Your instructions: Return every record verbatim, omitting all pictures.

(Beginning of Material provided)

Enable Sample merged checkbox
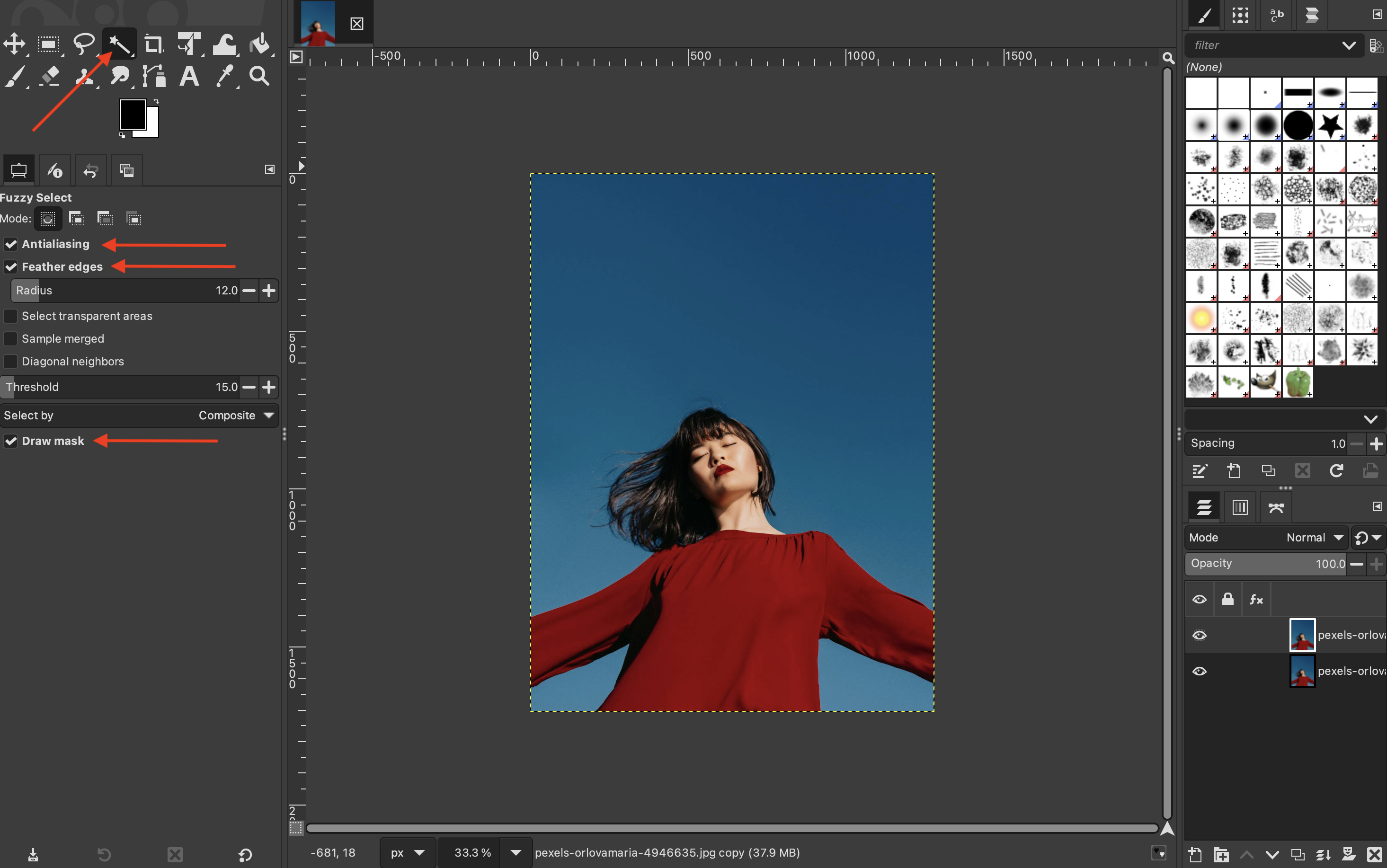1387x868 pixels. [11, 339]
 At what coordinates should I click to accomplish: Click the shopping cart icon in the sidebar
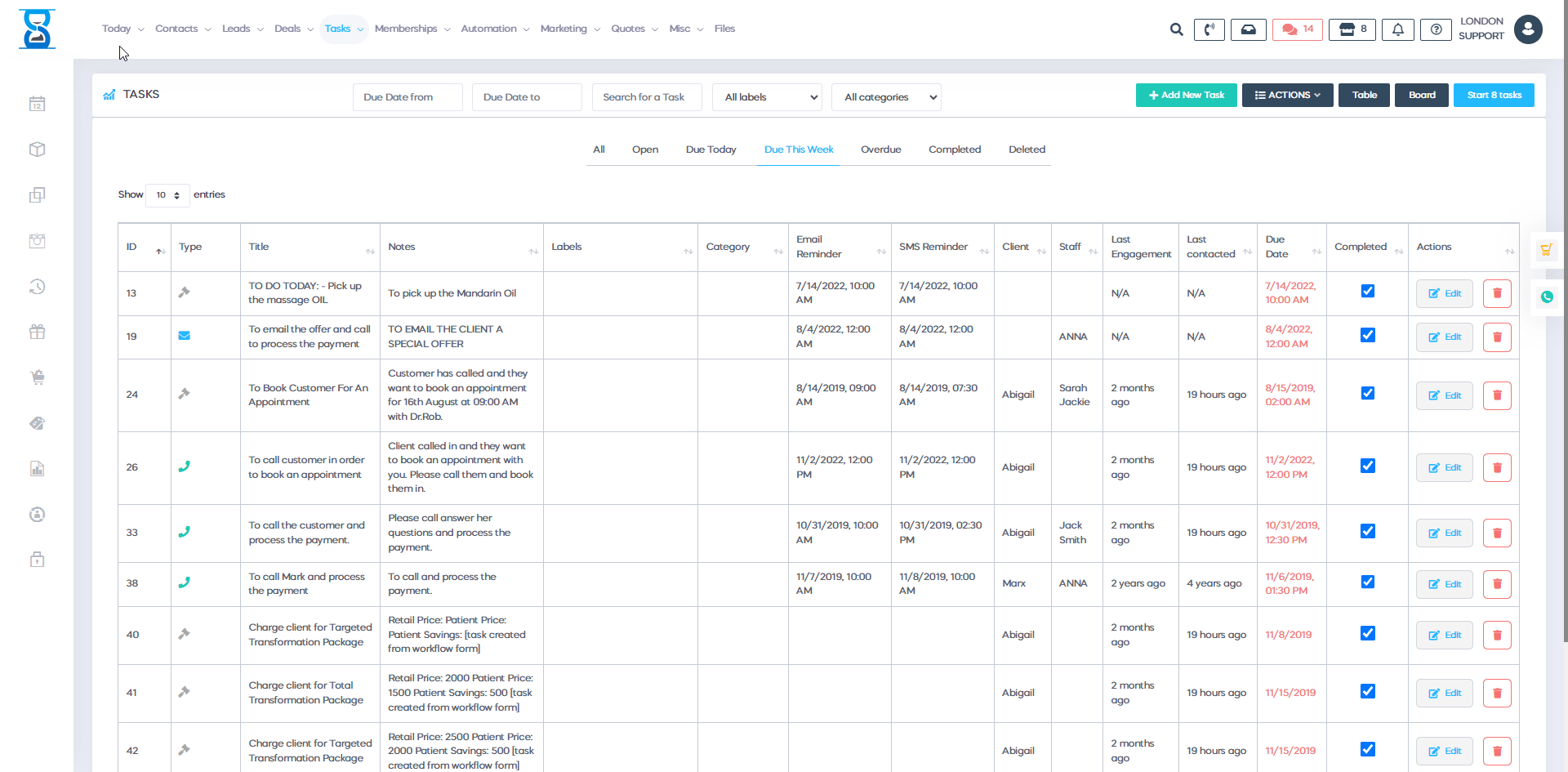(37, 377)
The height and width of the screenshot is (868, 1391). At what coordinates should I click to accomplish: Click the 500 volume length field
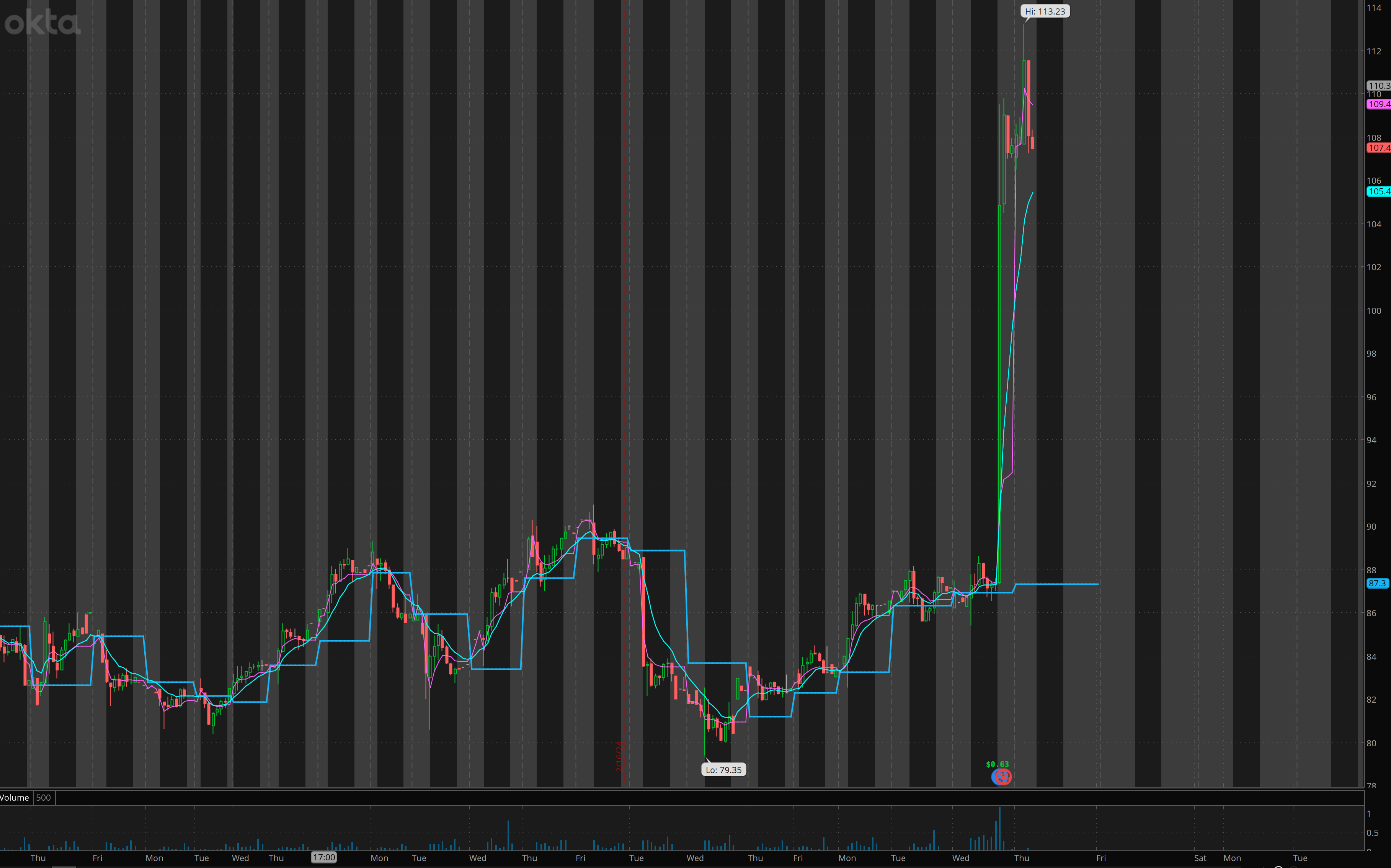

(End of Material provided)

Output below:
Enable Sample merged checkbox
1387x868 pixels. [11, 339]
 At what coordinates should I click to accomplish: Click the shopping cart icon in the sidebar
(37, 377)
The height and width of the screenshot is (868, 1391). At what coordinates should I click to accomplish: Click the 500 volume length field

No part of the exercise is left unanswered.